By the rules of the Geneva Convention and our accepted Laws of War, "journalists" are non-combatants and soldiers must make every effort to protect them. But if they're complict in acts of war, if they work with and for the insurgents, they're combatants. And CBS, if they knowingly employ such people, are complicit in acts of war against the United States.

Let that sink in. CBS may be complicit in acts of war against the United States.

If anyone needs any more convincing, Wretchard poses a thought experiment. He carries us back to his earlier coverage of the AP Photographers, and by imagining how a non-complicit journalist might have experienced these events, underscored how pathetically ridiculous is the suggestion that this could be simply "good fortune" or "extraordinary courage" on the part of these individuals:
Yet the assertion that the AP photographer was expecting to cover some innocent or harmless event seems hard to swallow. The Belmont Club wrote caustically on that occasion:
Here was where the killers really lucked out. The AP photographer, though caught at unawares, who definitely had no "foreknowledge" of what was going down and at the worst expected a street demonstration, did not take cover, even as soldiers and Marines are trained to do when shooting starts. He was made of sterner stuff and held his ground, taking pictures of people he did not know killing individuals he did not recognize for reasons he would not have known about.

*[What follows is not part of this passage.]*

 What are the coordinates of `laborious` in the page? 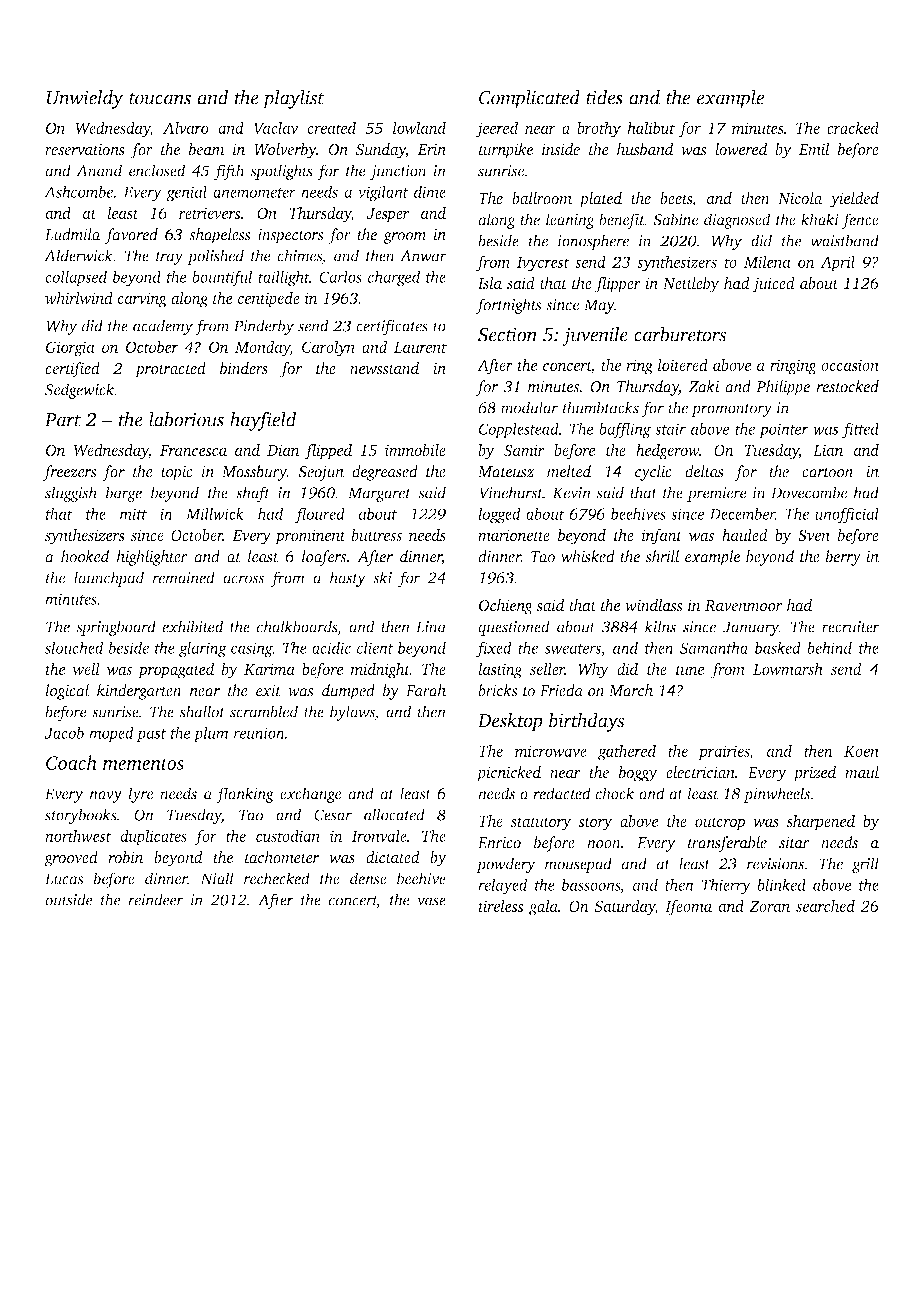 It's located at (186, 419).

This -- in the midst of "30 armed insurgents, hurling hand grenades and firing guns" -- as the Associated Press report says. And he continued to take photographs for a fairly long period of time, capturing not just a single photograph, but a sequence of them.

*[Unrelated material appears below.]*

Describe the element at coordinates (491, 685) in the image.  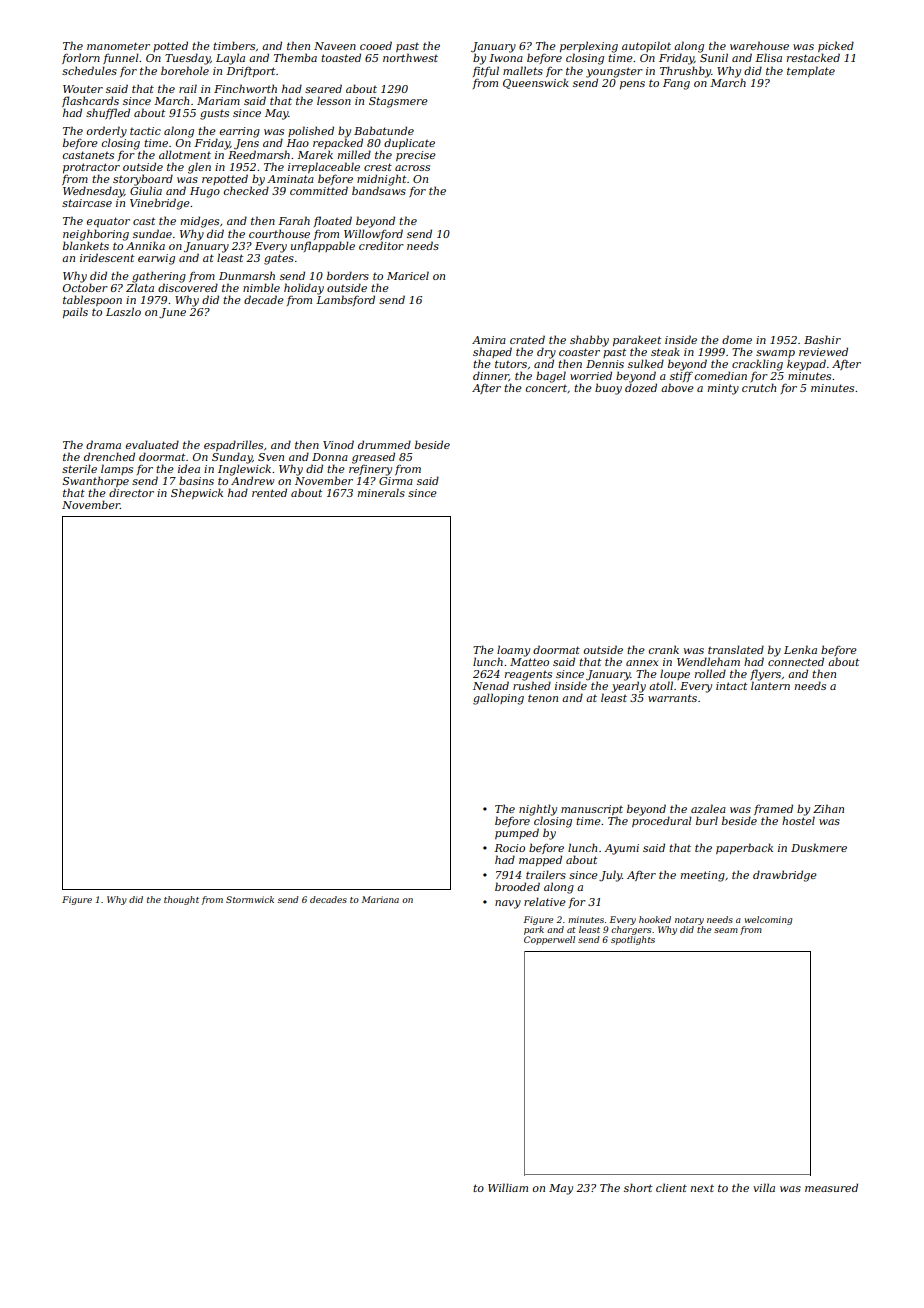
I see `Nenad` at that location.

The Belmont Club pointed out that the main danger to the insurgents on Haifa Street was the risk it would be compromised to US and Iraqi security forces. And that holds doubly true for the insurgents who planned the roadside bomb attacks against American troops captured by the CBS cameraman. Had those 'insurgents' the slightest doubt of the reliability of that AP photographer or the CBS cameraman they would not have proceeded with the operation. The insurgents' willingness to tip off these persons, protected as noncombatants under the Geneva Convention, to forthcoming attacks where surprise was the prerequisite for the survival of the attacking force speaks volumes about the relationship between the insurgents and these 'noncombatant protected persons'.
Wretchard concludes as I conclude, that at the least, these relationships reveal a stunning immorality on the part of some Western media, in which they are fully complicit with the public relations aims of enemies to the U.S. and free Iraq:

"It is common practice ... several brave Iraqi photographers ... covering the communities they live in ... give them access" are weasel phrases which cannot disguise the essentially immoral relationship where news agencies bestow protected person status on enemy combatants in exchange for bloody images which can then be sold for money. Personally, I would rather be the man who takes the photos, at some risk to myself, than the man who commissions them. It's cleaner.

This has to stop. Opposition is one thing, valid criticism is the foundation of a free society. Actively supporting foreign enemies and cooperating with their public relations war -- which is the only one they can possibly win -- doesn't make these people just "against the war," it puts them on the other side. And that used to be called treason.